Pourquoi cette insistance sur l’humilité ? Car l’orgueil est le seul véritable obstacle pour rencontrer Dieu et pour rencontrer en vérité nos frères.

La charité : il nous est dit que Jésus aima les siens et il les aima jusqu’au bout. Cette expérience d’être aimé jusqu’au bout, cette expérience extraordinaire de recevoir un amour total se renouvelle en chaque eucharistie.
Dans l’eucharistie, Jésus se penche sur nous pour nous toucher avec amour à l’endroit où nous sommes les plus vulnérables, pour guérir nos blessures. Il se penche sur nous pour laver la poussière de nos pieds. Il nous accepte sans réserve avec tout son amour, même avec ce que nous pensons être inacceptable.
Le geste du lavement des pieds est au fond ce qui se passe à chaque eucharistie. Dans l’eucharistie s’accomplit le miracle de guérison qui cicatrise les plaies de l’égoïsme et de la misère humaine.
Si nous avons la simplicité et l’humilité de nous approcher de lui, pas seulement en communiant, mais en adhérant par la foi au mystère que nous célébrons, est déversée en nous la charité même de Dieu, l’Amour même de Dieu. Nous sommes en réalité incapables d’aimer, de pardonner, de nous détourner de nous-mêmes. Cette transformation nous est accordée dans l’eucharistie.
Paul VI nous dit que « l’eucharistie est instituée pour que nous devenions frères, pour que d’étrangers, dispersés, indifférents les uns aux autres que nous étions, nous devenions unis, égaux et amis. Elle nous est donnée pour que, de masse apathique, égoïste, travaillée intérieurement par des divisions et des hostilités, nous devenions un peuple, un vrai peuple, croyant et aimé, peuple d’un seul cœur et d’une seule âme. » (Homélie du 17 juin 1965)

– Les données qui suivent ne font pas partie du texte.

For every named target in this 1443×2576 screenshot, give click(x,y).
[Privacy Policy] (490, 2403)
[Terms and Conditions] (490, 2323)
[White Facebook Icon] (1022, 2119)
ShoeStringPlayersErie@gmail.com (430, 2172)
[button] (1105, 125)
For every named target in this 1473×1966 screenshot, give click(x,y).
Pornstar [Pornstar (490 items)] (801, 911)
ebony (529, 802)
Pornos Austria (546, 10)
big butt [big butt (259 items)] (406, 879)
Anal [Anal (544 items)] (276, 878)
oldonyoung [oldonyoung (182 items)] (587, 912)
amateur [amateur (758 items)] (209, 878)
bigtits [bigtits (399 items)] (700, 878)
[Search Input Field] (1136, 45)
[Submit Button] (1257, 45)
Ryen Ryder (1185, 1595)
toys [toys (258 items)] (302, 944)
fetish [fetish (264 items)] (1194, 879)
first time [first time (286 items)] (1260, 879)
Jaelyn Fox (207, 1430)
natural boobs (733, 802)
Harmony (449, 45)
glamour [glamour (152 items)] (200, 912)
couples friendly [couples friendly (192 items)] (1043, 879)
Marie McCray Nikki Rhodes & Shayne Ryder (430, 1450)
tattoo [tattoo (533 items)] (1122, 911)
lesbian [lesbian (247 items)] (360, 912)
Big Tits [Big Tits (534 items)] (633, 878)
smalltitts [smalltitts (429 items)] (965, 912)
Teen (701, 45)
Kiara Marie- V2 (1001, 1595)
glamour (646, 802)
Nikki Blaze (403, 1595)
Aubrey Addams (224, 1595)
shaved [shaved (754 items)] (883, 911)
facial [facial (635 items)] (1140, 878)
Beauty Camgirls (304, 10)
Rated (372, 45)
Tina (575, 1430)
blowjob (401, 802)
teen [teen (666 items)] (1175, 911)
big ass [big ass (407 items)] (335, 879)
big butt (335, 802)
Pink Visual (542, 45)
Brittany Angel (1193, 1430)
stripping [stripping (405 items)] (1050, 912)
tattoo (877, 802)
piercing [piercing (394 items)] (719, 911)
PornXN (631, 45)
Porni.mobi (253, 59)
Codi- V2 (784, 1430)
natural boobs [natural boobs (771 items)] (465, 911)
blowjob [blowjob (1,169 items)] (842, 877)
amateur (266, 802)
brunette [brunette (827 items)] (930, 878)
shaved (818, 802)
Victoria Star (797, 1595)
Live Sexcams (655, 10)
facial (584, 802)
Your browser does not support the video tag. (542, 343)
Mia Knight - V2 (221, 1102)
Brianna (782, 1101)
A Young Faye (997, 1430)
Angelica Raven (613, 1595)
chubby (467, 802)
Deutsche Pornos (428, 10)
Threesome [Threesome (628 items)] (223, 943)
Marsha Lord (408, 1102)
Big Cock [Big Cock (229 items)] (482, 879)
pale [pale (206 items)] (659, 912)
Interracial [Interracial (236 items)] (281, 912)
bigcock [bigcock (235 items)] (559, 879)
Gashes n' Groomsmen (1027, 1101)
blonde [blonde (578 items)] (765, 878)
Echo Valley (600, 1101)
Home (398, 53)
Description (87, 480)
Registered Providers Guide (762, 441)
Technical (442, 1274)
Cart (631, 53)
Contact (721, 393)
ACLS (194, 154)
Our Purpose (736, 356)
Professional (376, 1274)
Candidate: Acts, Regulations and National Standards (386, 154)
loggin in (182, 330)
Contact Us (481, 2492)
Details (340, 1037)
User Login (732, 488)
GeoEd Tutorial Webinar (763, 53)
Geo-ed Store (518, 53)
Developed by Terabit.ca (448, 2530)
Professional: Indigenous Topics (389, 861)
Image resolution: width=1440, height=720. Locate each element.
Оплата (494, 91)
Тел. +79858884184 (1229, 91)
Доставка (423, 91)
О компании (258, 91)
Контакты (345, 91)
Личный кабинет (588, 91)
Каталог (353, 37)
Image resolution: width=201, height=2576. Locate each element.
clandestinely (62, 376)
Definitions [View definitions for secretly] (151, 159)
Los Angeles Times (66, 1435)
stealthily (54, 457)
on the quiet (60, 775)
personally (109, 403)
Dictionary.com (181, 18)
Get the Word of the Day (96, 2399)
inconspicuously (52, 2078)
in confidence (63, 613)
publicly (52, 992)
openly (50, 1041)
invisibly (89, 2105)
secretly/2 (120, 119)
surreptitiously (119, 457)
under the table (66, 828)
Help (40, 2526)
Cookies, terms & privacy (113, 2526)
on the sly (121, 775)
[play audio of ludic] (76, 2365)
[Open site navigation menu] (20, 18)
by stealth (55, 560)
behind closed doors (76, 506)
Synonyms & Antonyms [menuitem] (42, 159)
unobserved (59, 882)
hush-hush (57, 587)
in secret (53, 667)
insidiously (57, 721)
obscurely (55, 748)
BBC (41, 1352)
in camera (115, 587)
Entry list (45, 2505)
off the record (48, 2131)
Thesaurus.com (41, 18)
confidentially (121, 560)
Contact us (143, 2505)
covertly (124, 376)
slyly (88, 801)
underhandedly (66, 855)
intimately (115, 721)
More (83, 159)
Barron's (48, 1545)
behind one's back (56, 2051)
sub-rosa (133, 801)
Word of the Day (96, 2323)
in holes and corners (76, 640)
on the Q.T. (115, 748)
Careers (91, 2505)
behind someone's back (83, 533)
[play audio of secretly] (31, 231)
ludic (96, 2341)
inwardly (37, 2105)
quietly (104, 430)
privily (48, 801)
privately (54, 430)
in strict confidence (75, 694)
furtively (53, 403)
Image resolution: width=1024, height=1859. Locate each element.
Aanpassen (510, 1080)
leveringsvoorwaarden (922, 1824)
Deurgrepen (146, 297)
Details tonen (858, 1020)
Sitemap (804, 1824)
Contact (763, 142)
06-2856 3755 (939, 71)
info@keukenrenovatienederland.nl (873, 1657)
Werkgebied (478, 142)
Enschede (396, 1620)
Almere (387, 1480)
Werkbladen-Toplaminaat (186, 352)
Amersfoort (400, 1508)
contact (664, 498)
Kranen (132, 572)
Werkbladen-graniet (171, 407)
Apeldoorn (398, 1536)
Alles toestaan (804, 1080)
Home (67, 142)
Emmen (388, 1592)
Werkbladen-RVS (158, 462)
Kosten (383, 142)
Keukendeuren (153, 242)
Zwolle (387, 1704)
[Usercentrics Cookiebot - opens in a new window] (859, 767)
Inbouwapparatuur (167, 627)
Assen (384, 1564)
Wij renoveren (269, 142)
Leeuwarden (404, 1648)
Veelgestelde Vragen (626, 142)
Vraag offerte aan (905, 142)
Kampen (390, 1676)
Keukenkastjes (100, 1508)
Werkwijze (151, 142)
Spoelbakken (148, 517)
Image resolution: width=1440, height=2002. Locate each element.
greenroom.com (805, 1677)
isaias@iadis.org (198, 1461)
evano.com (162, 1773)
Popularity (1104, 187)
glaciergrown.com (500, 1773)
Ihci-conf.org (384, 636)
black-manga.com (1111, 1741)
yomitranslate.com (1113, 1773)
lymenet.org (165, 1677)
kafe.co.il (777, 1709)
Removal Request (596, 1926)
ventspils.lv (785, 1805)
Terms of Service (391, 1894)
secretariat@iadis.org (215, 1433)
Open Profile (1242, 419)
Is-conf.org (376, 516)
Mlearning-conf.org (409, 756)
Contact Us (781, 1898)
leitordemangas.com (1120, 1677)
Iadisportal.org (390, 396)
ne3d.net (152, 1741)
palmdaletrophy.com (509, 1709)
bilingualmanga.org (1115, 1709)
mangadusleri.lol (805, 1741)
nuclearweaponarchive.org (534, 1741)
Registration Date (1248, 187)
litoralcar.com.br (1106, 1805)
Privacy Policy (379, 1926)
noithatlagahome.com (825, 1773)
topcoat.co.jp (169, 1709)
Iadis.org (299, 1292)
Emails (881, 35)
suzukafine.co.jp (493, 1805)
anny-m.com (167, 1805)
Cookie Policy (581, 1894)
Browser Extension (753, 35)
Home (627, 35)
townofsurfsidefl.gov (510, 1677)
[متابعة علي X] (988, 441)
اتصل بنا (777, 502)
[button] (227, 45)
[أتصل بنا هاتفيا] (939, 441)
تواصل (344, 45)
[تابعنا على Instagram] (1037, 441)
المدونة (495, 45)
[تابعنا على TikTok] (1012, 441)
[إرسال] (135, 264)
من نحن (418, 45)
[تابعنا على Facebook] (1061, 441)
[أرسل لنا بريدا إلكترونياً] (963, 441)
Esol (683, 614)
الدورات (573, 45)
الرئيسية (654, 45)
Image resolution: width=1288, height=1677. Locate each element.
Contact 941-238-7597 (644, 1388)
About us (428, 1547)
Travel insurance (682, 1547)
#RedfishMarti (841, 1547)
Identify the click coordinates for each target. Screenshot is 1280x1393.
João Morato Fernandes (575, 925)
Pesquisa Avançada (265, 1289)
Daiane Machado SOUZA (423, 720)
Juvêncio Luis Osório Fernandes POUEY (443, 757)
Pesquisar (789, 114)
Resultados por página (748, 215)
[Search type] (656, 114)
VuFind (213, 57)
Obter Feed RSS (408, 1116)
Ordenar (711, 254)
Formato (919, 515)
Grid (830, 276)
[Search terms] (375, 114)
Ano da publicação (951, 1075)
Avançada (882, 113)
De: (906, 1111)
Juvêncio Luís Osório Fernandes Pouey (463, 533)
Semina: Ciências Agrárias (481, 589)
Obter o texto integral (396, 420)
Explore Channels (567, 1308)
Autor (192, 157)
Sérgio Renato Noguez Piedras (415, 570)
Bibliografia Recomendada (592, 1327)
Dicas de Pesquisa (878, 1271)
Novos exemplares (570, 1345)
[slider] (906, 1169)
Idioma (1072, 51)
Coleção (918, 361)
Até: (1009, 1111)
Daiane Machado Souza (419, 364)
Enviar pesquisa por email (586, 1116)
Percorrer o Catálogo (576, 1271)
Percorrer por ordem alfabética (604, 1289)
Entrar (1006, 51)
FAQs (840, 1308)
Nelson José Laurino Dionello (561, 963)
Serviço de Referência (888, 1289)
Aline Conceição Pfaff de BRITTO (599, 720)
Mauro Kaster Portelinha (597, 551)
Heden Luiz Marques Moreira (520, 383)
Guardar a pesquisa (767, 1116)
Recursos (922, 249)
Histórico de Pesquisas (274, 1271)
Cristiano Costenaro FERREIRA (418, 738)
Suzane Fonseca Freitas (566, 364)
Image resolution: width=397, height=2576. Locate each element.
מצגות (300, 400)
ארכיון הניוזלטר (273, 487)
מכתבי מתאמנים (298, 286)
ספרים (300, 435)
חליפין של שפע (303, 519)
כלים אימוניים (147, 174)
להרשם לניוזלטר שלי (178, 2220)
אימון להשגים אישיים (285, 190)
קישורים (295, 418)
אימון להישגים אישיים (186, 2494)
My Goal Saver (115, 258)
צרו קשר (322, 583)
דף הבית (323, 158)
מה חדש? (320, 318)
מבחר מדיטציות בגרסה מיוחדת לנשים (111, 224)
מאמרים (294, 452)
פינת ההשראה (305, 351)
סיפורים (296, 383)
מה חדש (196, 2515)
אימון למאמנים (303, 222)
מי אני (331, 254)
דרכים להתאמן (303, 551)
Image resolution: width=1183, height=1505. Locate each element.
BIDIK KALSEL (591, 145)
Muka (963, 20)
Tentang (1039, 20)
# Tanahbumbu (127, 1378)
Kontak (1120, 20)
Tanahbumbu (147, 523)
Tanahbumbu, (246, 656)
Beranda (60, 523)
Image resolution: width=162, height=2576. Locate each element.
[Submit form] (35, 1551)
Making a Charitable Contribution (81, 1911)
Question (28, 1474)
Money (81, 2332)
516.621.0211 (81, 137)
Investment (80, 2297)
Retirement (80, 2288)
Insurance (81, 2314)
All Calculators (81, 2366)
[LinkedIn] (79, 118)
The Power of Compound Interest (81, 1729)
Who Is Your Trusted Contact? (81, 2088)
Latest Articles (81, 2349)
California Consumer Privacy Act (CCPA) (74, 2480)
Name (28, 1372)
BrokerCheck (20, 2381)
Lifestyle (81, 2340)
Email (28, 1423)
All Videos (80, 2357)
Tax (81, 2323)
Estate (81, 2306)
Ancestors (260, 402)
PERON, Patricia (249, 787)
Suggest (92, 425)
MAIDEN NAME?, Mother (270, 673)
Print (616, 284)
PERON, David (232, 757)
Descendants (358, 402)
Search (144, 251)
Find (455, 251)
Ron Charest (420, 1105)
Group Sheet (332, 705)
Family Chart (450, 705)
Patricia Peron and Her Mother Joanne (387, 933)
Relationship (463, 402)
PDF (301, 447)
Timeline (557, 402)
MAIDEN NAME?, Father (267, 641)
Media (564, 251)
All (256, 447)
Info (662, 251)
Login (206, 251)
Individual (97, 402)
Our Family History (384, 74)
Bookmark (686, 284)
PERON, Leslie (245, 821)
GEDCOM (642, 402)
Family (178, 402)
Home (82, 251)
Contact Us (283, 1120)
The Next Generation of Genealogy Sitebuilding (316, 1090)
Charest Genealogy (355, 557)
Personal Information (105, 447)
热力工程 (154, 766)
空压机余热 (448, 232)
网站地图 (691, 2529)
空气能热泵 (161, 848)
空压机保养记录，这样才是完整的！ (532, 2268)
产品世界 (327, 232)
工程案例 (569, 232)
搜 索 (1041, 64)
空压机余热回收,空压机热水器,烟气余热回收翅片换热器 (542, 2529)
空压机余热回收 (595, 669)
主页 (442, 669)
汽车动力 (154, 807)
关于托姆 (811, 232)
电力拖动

Je vous invite donc à accueillir en chaque eucharistie le feu de la charité même de Dieu. Ce qui faisait dire au Curé d’Ars que si nous avions conscience de ce qui se passe dans l’eucharistie, nous mourrions d’amour.
Mais si l’eucharistie est la source de l’Amour, elle suppose aussi que nous renoncions à tout ce qui serait contre la charité. On ne peut s’approcher de l’eucharistie en entretenant dans nos cœurs, des paroles, des pensées, des comportements contraire à la charité. On ne peut pas s’approcher de l’eucharistie en refusant de pardonner, en continuant à parler en mal de nos frères, en entretenant la division.
Nous sommes aussi invités à imiter Jésus dans l’eucharistie, c’est-à-dire à nous approcher les uns des autres, en nous lavant les pieds les uns aux autres, sans nous reprocher nos fautes, mais en nous acceptant les uns les autres sans réserve avec l’amour dont nous faisons l’expérience en Jésus.
L’eucharistie produit en nous la charité. Elle suppose la charité, elle nous conduit à la charité. Le sens authentique de l’eucharistie devient de soi une école d’amour effectif envers le prochain.

Je vous invite donc à vous mettre à l’école de l’eucharistie, école d’humilité, école de charité, école du don de nous-mêmes à la suite de Jésus.